Razones para la elección
El gobierno argentino, liderado por el presidente Javier Milei, ha manifestado que su decisión de abandonar la OMS se debe a «diferencias fundamentales» con la forma en que dicha organización ha sido dirigida, sobre todo durante la pandemia de COVID-19. La administración asegura que las decisiones políticas adoptadas por la OMS durante la emergencia de salud internacional no se fundamentaron en datos científicos firmes, sino que estuvieron influenciadas por metas políticas y sistemas burocráticos que no admiten corregir sus fallos.

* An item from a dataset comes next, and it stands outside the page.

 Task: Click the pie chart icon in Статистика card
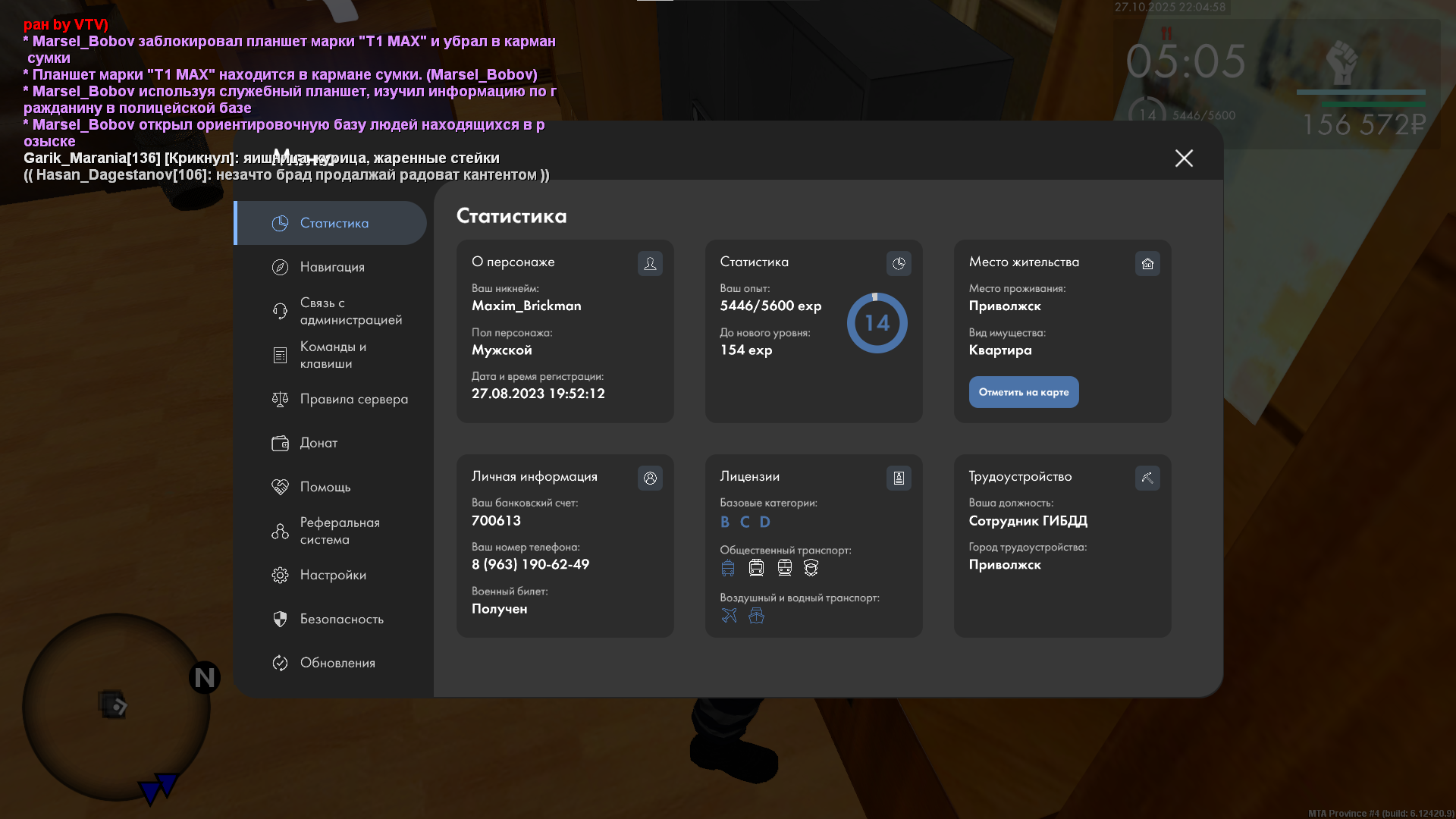(899, 263)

Además, se considera que la OMS ha excedido sus atribuciones en temas relacionados con la salud, afectando la autonomía de los países. En consecuencia, el objetivo de la salida es que Argentina recupere completamente el control de sus decisiones sanitarias, ofreciendo mayor capacidad para ajustarlas a sus circunstancias y requerimientos particulares.
Reacciones internacionales
La decisión de Argentina ha generado reacciones mixtas en la comunidad internacional. Por un lado, algunos países han expresado su apoyo a la medida, citando preocupaciones similares sobre la influencia de la OMS en la soberanía nacional. Por otro lado, organizaciones internacionales y expertos en salud pública han advertido que esta retirada podría debilitar la cooperación global en salud y afectar el acceso a recursos y asistencia técnica en situaciones de emergencia sanitaria.
Colaboración con Estados Unidos
En el contexto de la visita de Robert F. Kennedy Jr., el gobierno argentino ha resaltado las coincidencias en materia sanitaria con Estados Unidos. Ambas naciones han acordado trabajar juntas en áreas como la prevención de enfermedades, la seguridad alimentaria y la eficiencia del gasto en salud. Se ha definido una agenda de trabajo conjunto que busca fortalecer la transparencia y confianza en los sistemas de salud de ambos países.
Kennedy Jr., por su lado, ha animado a otras naciones a evaluar la opción de abandonar la OMS y establecer entidades diferentes que impulsen una perspectiva más acorde con sus prioridades nacionales. En una charla reciente, describió a la OMS como una organización «en declive» y reprobó su influencia excesiva de agentes externos, como China y las compañías farmacéuticas.
Efecto en el sistema sanitario de Argentina
El gobierno de Argentina ha afirmado que el retiro de la OMS no influirá en la calidad de los servicios médicos del país. Se informó sobre una «reestructuración» de los entes de salud nacionales para «organizar, modernizar y hacer transparentes los procedimientos y estructuras» del sector sanitario, que por años ha operado con duplicidades, regulaciones anticuadas y poca supervisión. Estas modificaciones tienen como objetivo aumentar la eficiencia y efectividad del sistema médico argentino, ajustándolo más a las demandas de la ciudadanía.